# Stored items
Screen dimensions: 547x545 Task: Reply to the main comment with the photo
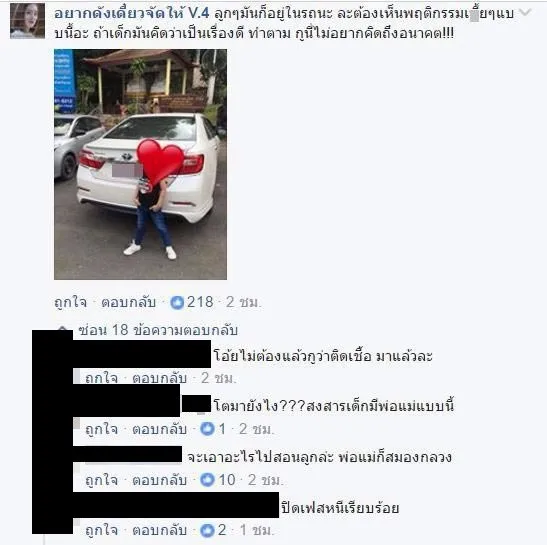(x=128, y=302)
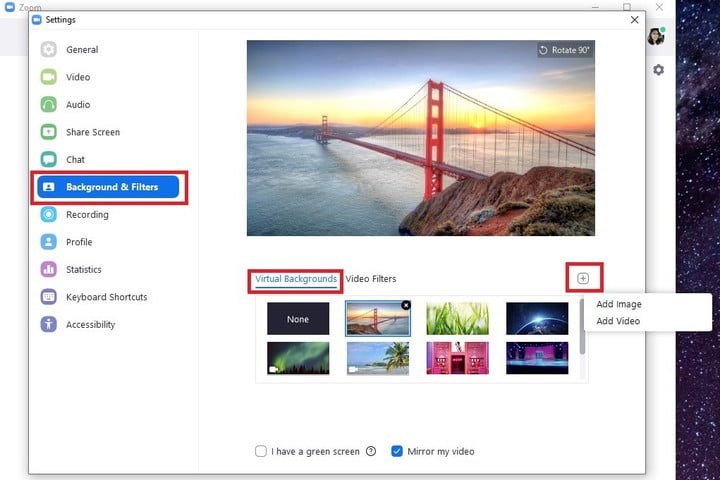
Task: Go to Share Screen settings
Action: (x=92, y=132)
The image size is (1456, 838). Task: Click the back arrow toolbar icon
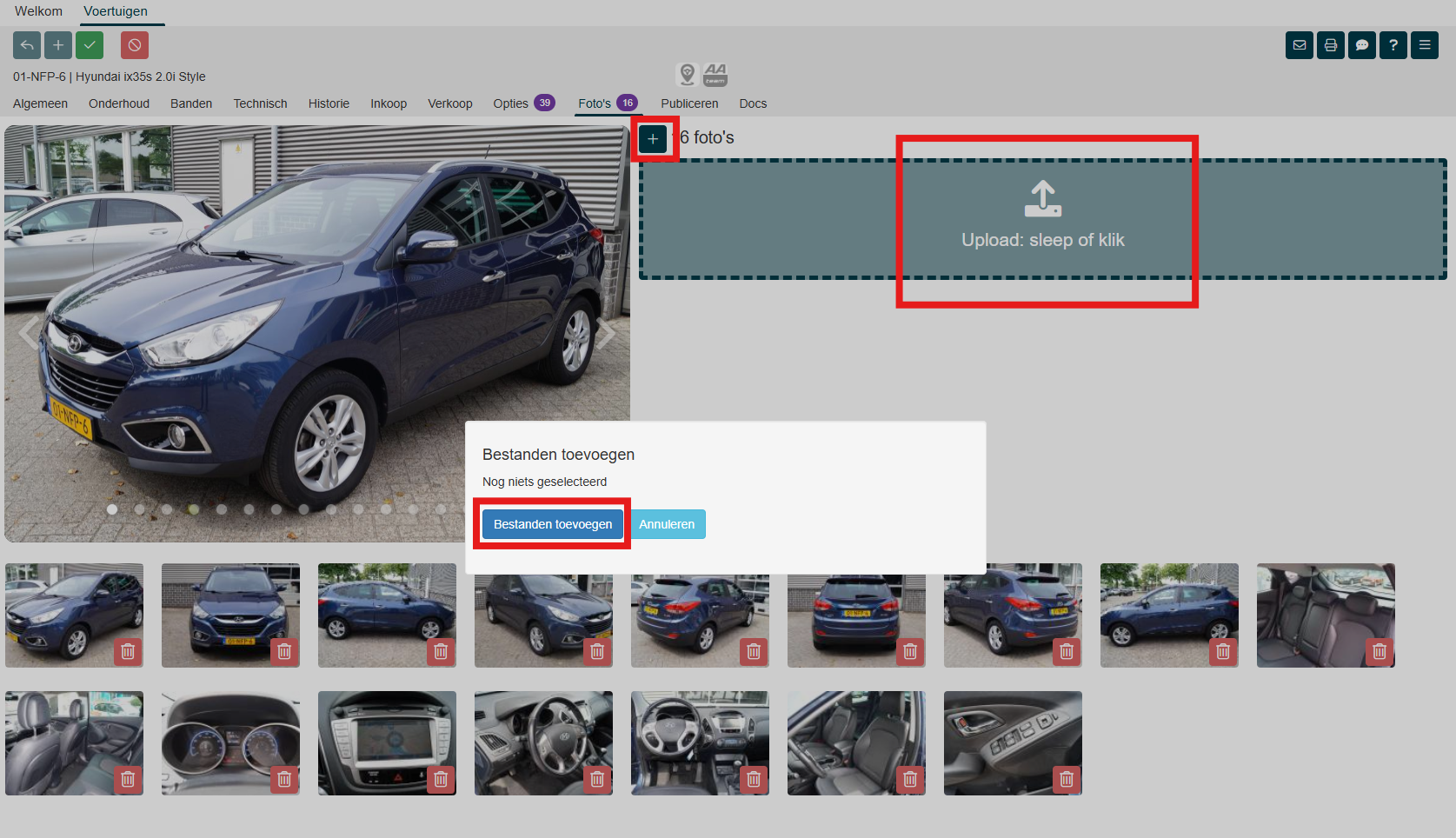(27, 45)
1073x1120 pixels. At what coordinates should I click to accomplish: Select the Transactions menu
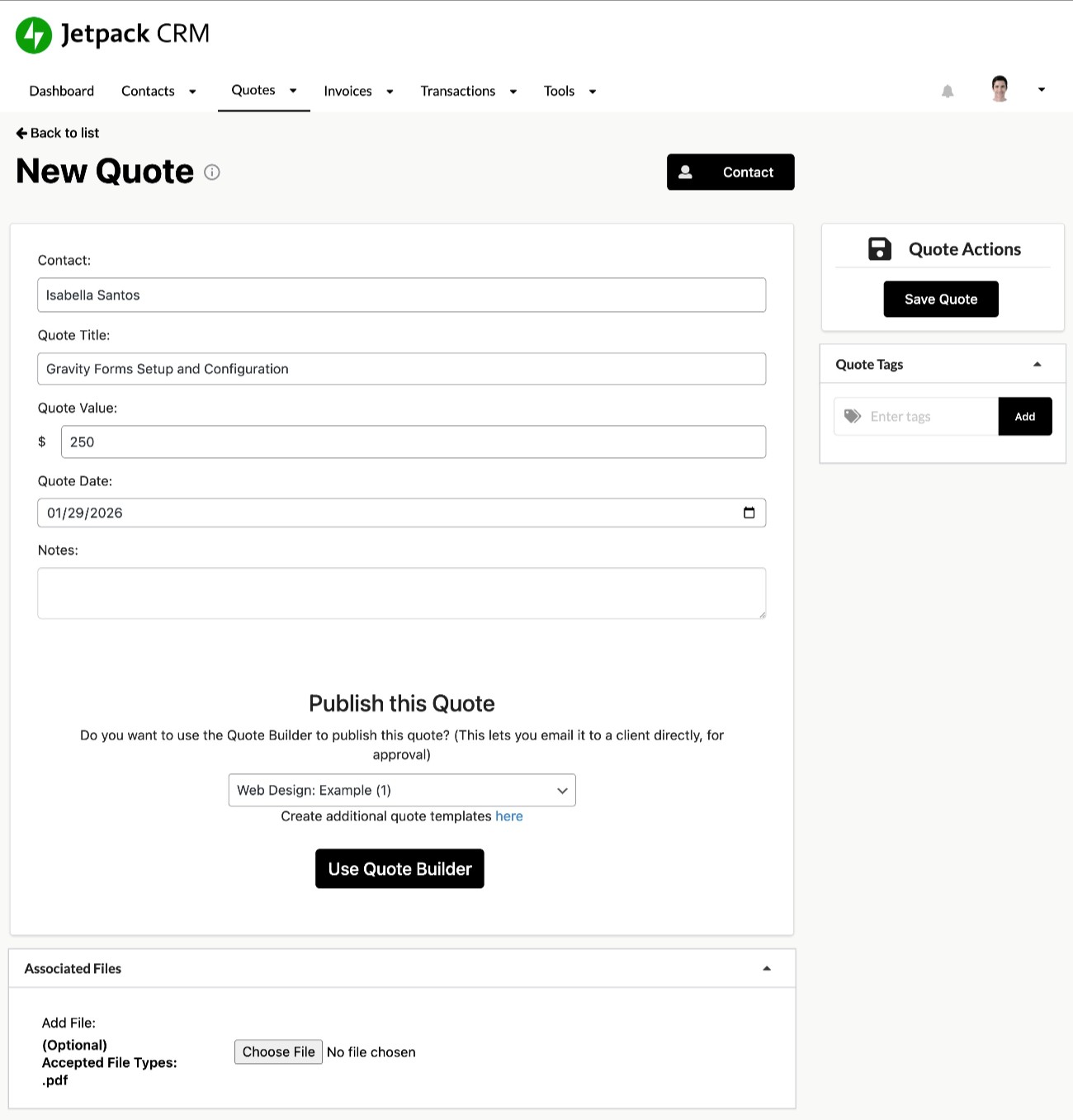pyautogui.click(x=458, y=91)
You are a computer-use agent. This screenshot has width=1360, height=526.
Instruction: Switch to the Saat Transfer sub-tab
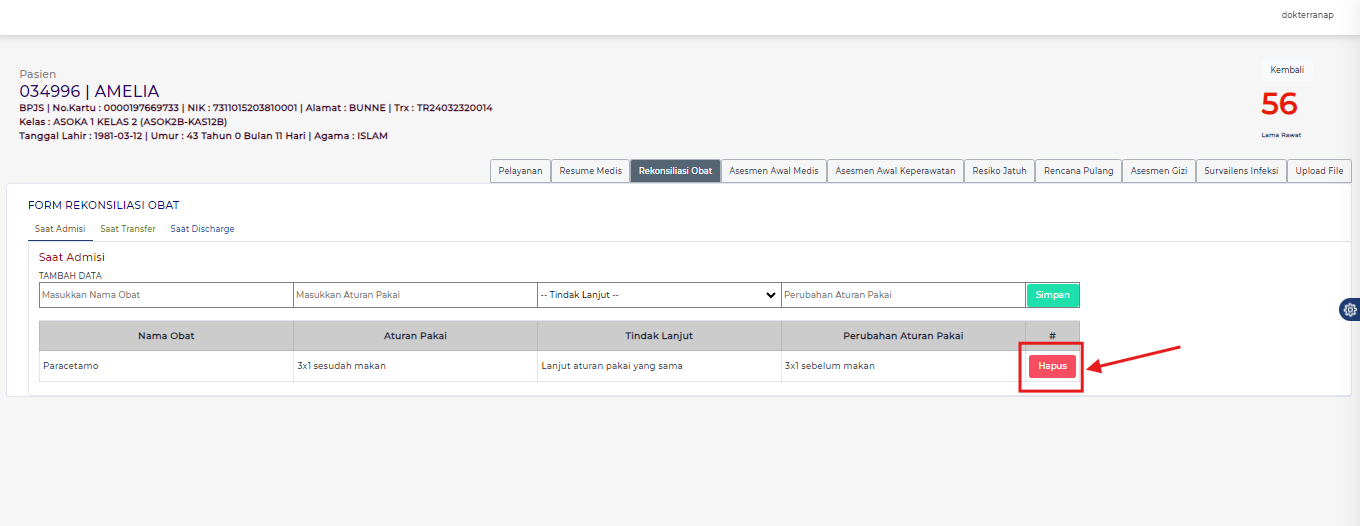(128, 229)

# What the task asks
Could you reproduce all of the data above exactly and skip any image?

# Problem solution
Screen dimensions: 547x545 Task: Reply to the main comment with the photo
(x=128, y=302)
Task: Go to Share Screen settings
Action: (x=92, y=132)
The image size is (1456, 838). Task: Click the back arrow toolbar icon
(27, 45)
1073x1120 pixels. At what coordinates should I click to accomplish: Select the Transactions menu
pyautogui.click(x=458, y=91)
You are a computer-use agent. This screenshot has width=1360, height=526.
Instruction: Switch to the Saat Transfer sub-tab
(128, 229)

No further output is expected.